For each DWSS, water samples were collected for five days (Monday–Friday) from all five of the selected points (Figure 1). This was repeated twice for each system at an approximately 3-month interval to capture seasonality (autumn/winter). Samples were collected in 500 mL sterile plastic bottles preprepared with sodium thiosulfate and transported to the University of Sheffield for microbiological analysis within 24–32 h.

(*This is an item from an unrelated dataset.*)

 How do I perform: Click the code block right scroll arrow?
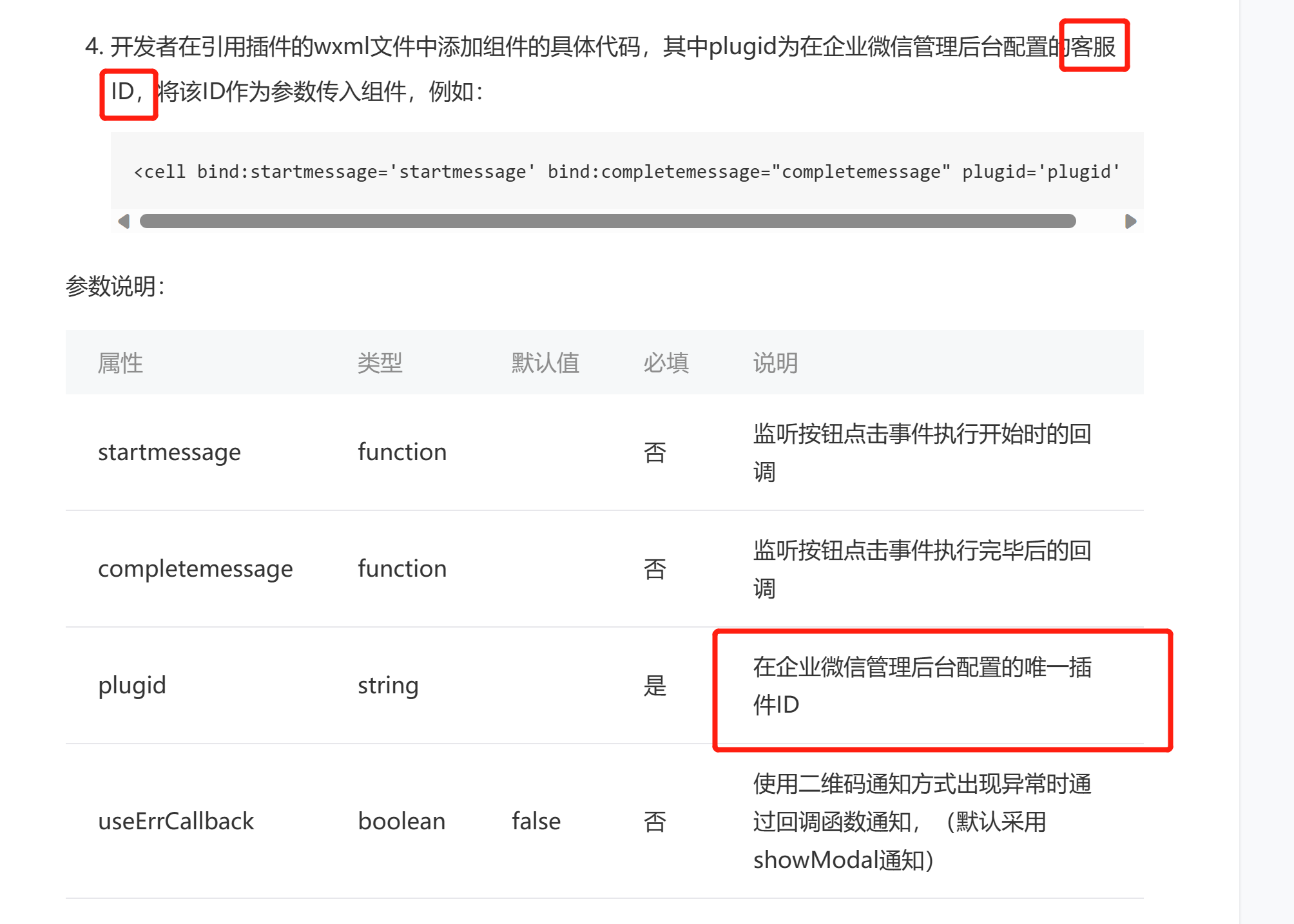1130,221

Free chlorine concentration and water temperature were measured on-site at the time of sampling.

2.3. Water Quality: Microbial Concentration and Viability

Total and intact cell counts (TCCs and ICCs) were measured in triplicate (n = 3) using the flow cytometry protocol described elsewhere [1]. Briefly, 500 µL samples were stained with SYBR Green I for total cells or SYBR Green I and propidium iodide for intact cells and incubated at 37 °C for 10 min. Measurements were performed using an Attune NxT flow cytometer (Thermo Fisher Scientific, Waltham, MA, USA).

3. Results

Figure 2 displays changes in ICC and free chlorine residual during the first round of sampling in autumn. Flow cytometry results show repeatability between triplicate measurements and were consistent throughout the week. In both DWSSs, flow cytometry analysis of tap water samples was able to capture microbial growth as water traveled through the network. The highest intact cell counts are accompanied by lowest free chlorine concentrations in both networks at the oldest water sampling point. In DWSS A, the average water temperature was 14.1 °C leaving the treatment works. This increases through the network, reaching 16.1 °C at the oldest sampling point.

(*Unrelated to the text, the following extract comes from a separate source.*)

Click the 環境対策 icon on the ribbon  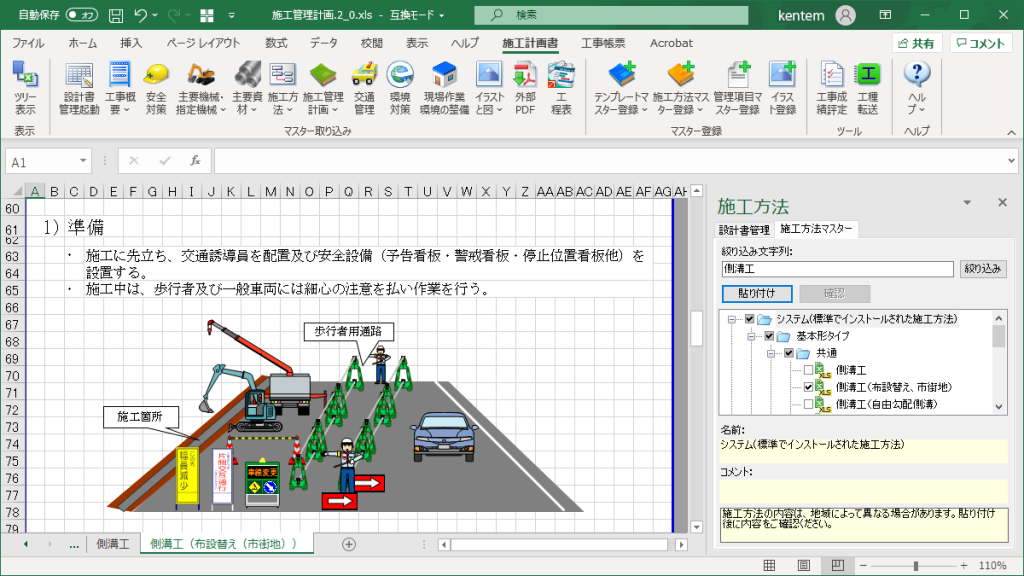click(x=398, y=90)
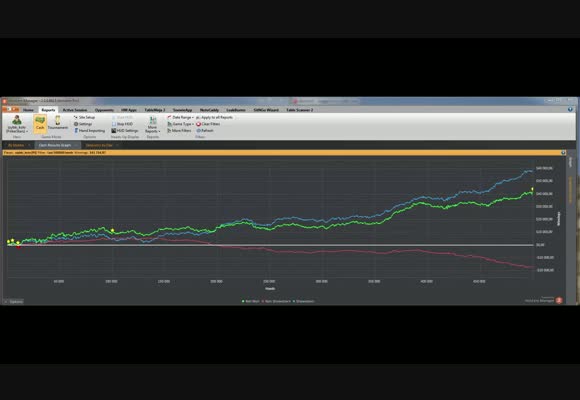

Figure 3 displays changes in intact cell counts and free chlorine residual during the second round of sampling in winter. Water temperature leaving the treatment works of DWSS A averaged 4.8 °C and reached a maximum of 7.1 °C in the network. At considerably lower water temperatures, no growth or chlorine decay was observed in either of these systems, despite the addition of older water sampling points in DWSS B.

4. Discussion

This work studied changes in microbial concentrations in two operational DWSSs, from treatment to tap, going beyond typical flow cytometry sampling points at the water treatment works and service reservoirs. In DWSS A, considerable growth was observed at the furthest point of the network, with a threefold increase in intact cell counts compared to the outlet of the treatment and thirteenfold compared to the outlet of the reservoir for the first round of sampling. Similar results were observed for DWSS B, with an elevenfold increase in intact cell counts at the furthest network tap sampled in the first round of sampling. This suggests flow cytometry analysis of samples from customer taps can provide further unique insights into a systems’ biological (in)stability that cannot be conveyed by only sampling treatment works and service reservoirs. When sampling was repeated during winter, approximately three months later, no growth was observed at any of the sampling points. At lower temperatures, chlorine decay was less extensive, which was likely both a complex cause and effect of biological stability. Substantial seasonal differences have also been observed in previous studies [2,3,4,5], reinforcing the importance of considering seasonal variations when studying biological stability.

5. Conclusions

• Flow cytometry data from drinking water samples collected at network taps provided valuable insight into the systems’ biological stability by capturing growth beyond typical flow cytometry sampling analysis points (WTW and SR).
• Seasonal variations in biological stability were observed within two different systems. Both DWSSs were less stable, displaying more growth during autumn, when water temperatures reached 16 °C, but were completely stable during winter, when water temperatures reached a maximum of only 7 °C.
• Understanding the factors affecting growth of microorganisms from treatment works to tap can inform improved design and management of water distribution networks to assure delivery of safe and aesthetically pleasing drinking water.